Exercise description>
Only lines that contain the word "question" belong in the answer; copy them from the records below.

Segment Start: Provided records

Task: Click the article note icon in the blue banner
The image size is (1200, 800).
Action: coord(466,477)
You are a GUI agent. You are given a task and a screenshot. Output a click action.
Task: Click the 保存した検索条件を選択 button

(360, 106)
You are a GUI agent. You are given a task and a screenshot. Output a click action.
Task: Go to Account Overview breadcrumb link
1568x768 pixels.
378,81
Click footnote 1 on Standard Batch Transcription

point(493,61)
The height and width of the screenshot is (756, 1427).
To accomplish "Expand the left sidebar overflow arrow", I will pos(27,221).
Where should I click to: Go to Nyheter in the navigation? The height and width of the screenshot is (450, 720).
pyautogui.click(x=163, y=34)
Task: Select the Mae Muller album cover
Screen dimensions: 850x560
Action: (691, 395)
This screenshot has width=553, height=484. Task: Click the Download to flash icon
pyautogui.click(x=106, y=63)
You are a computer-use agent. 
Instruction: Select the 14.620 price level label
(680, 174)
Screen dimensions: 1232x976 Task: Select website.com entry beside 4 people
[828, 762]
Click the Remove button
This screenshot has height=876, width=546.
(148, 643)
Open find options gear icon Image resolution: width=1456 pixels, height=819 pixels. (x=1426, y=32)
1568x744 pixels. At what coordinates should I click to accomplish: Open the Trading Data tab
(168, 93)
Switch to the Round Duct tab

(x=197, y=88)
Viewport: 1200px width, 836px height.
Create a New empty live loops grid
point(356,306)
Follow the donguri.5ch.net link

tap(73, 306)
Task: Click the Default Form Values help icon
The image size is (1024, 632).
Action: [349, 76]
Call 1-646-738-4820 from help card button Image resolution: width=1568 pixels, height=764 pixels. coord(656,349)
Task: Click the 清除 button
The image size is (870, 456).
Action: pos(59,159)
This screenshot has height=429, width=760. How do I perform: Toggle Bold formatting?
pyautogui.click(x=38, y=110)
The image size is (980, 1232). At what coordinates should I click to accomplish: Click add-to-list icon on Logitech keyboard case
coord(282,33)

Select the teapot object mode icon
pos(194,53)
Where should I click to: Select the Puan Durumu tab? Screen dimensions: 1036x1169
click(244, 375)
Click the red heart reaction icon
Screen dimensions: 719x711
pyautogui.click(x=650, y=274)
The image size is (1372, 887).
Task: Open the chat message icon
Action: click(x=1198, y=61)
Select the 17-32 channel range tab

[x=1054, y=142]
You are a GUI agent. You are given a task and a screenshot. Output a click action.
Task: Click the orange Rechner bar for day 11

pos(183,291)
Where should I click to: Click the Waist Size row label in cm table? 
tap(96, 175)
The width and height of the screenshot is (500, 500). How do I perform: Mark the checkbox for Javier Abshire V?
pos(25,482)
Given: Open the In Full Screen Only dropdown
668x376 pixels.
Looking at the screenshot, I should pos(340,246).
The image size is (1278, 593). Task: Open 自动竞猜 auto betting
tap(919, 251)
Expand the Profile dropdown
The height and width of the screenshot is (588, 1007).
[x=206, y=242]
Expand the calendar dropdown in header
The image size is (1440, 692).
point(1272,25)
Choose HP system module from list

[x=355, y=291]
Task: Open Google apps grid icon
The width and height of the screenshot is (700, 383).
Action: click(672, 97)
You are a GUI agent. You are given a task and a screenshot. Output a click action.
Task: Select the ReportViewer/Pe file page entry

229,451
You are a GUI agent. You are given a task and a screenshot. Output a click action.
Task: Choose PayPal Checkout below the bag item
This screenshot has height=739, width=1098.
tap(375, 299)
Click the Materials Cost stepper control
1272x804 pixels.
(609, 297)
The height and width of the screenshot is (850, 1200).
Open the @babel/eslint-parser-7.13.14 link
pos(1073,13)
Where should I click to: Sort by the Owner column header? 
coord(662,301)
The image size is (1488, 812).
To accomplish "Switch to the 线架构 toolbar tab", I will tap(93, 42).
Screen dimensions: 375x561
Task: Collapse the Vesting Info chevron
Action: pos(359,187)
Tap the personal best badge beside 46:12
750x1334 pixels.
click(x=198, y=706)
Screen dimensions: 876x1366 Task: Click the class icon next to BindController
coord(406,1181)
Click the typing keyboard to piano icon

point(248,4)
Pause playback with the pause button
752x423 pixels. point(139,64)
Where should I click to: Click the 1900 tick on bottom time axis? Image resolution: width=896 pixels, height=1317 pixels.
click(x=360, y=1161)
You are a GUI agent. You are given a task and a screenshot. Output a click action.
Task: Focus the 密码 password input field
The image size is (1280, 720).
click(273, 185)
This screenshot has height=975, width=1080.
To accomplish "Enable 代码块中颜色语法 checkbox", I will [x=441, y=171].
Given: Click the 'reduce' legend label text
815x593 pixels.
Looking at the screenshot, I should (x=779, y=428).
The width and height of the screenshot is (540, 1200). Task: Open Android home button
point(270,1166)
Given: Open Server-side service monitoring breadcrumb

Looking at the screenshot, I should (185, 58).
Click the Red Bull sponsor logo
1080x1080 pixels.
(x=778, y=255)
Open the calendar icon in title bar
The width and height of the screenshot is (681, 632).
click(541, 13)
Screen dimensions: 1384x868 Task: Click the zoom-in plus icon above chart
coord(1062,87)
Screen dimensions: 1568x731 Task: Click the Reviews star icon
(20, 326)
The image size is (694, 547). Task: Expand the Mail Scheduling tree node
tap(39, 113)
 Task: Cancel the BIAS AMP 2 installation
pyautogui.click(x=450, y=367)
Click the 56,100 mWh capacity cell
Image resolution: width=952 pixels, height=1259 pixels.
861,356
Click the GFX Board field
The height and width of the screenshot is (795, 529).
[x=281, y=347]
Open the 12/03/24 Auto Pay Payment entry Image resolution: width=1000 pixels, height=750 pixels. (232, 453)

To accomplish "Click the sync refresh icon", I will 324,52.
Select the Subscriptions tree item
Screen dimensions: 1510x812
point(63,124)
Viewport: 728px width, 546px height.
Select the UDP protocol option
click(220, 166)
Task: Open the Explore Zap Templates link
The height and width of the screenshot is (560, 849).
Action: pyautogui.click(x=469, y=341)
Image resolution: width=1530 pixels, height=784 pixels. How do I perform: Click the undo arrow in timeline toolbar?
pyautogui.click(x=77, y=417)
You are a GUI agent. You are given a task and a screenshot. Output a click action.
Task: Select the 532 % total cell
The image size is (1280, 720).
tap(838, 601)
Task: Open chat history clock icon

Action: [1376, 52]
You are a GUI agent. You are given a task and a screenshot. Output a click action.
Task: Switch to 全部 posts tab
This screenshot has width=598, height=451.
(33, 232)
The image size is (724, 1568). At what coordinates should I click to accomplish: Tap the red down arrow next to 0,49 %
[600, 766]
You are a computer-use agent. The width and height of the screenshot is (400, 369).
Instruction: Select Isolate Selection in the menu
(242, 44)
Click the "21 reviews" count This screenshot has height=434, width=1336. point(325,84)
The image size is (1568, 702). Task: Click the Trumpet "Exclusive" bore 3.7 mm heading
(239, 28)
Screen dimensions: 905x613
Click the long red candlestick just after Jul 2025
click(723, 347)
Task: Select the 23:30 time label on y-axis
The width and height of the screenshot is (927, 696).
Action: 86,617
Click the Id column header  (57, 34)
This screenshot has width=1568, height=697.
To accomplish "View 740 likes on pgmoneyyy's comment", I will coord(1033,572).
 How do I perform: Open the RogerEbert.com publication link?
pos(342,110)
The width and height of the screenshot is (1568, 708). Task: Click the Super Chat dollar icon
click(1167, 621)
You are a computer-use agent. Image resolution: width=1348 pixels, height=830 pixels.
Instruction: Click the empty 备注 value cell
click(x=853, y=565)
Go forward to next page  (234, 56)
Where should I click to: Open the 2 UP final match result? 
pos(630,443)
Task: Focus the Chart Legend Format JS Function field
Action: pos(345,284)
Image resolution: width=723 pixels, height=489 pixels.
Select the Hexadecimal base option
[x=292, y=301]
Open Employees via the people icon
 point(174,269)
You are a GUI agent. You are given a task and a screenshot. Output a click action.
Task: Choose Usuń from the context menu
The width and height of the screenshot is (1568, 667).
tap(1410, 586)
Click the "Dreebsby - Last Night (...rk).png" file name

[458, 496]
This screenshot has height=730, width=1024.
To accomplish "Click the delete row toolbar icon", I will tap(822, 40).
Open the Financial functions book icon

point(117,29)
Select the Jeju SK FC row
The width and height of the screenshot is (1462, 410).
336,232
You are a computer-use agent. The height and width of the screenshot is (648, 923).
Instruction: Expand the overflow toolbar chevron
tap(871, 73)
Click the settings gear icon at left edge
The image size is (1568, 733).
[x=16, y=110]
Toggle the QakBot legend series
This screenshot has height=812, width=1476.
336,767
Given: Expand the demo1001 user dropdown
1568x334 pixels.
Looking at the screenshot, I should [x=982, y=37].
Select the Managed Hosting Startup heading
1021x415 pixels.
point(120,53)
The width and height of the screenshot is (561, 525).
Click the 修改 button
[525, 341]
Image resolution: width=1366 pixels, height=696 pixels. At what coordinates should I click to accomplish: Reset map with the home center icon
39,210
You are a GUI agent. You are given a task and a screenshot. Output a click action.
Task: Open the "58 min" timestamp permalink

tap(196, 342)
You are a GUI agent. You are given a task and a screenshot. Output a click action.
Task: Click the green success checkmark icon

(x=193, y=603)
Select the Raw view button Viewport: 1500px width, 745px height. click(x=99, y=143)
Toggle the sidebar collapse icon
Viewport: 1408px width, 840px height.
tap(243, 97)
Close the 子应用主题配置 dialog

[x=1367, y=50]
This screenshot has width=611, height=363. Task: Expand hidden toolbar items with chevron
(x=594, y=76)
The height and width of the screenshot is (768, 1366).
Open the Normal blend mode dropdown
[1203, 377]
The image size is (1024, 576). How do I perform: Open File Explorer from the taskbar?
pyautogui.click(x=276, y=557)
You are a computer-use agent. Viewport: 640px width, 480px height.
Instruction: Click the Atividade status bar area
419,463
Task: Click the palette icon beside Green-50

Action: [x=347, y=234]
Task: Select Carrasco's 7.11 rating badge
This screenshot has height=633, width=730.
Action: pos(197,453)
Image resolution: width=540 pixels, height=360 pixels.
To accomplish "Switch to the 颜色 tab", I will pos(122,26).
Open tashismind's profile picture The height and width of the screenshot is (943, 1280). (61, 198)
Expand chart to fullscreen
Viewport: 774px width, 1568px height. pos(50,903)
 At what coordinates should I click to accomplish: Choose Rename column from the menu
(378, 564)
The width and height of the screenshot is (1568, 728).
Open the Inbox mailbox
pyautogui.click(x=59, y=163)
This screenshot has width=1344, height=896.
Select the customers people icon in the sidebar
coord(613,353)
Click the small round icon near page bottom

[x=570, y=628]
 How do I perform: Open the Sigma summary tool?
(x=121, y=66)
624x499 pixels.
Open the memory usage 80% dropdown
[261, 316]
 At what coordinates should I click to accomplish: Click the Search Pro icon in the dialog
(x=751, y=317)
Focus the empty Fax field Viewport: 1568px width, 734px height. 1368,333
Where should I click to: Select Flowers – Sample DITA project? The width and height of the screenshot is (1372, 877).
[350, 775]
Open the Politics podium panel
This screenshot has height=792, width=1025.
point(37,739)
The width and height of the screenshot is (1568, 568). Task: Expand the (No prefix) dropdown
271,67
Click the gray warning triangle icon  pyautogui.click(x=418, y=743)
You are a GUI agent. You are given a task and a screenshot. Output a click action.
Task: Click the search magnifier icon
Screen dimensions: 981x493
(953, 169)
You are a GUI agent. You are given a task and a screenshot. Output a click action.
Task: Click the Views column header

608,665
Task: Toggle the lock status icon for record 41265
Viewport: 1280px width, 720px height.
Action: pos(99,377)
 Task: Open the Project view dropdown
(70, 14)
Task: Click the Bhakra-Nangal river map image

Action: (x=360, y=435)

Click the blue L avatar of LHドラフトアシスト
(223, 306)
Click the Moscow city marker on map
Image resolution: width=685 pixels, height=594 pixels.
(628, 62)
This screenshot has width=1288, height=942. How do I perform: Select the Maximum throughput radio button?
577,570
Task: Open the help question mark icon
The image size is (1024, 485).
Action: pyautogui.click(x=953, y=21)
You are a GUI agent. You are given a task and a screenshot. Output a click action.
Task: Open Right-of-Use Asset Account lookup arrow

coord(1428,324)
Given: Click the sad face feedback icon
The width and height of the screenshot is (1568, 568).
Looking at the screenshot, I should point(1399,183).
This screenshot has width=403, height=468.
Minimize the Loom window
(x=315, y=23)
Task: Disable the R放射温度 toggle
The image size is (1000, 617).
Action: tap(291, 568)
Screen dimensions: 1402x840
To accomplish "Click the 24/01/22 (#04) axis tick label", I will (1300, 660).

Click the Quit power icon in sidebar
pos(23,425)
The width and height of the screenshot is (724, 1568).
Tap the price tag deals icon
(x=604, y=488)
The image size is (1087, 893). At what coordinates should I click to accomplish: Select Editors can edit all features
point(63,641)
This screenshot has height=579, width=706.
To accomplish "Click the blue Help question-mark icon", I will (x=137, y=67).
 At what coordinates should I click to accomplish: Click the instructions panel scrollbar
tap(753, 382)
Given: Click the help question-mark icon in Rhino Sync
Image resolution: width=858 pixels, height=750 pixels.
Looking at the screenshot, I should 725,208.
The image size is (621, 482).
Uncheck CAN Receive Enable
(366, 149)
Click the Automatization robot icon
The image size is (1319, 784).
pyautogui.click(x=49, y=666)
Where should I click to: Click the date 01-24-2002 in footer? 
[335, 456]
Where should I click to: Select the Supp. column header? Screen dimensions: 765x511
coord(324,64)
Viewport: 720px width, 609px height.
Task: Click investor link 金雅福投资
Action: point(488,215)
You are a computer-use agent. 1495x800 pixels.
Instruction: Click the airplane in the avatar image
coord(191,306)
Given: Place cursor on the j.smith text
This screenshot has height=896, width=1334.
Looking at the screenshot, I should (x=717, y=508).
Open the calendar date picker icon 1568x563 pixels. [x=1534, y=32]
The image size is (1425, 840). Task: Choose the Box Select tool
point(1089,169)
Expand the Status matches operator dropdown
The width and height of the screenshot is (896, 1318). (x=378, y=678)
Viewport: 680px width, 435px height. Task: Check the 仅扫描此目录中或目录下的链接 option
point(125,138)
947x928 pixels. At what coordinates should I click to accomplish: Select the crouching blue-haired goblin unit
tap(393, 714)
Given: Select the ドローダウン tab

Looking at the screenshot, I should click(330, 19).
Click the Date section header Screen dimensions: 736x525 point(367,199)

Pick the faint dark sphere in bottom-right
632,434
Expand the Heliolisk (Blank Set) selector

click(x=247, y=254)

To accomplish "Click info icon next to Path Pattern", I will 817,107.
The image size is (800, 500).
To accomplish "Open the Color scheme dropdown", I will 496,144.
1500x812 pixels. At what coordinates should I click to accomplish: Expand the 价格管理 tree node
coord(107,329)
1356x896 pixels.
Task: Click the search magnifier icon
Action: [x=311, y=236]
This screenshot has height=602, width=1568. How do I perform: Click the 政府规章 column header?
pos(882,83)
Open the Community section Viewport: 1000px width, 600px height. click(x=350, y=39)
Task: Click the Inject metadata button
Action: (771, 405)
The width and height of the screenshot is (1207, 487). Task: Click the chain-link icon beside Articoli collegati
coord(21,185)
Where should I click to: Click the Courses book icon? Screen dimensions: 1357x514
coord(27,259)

Segment End: Provided records

Answer below>
Task: Open the help question mark icon
To accomplish "Click the blue Help question-mark icon", I will (x=137, y=67).
Given: Click the help question-mark icon in Rhino Sync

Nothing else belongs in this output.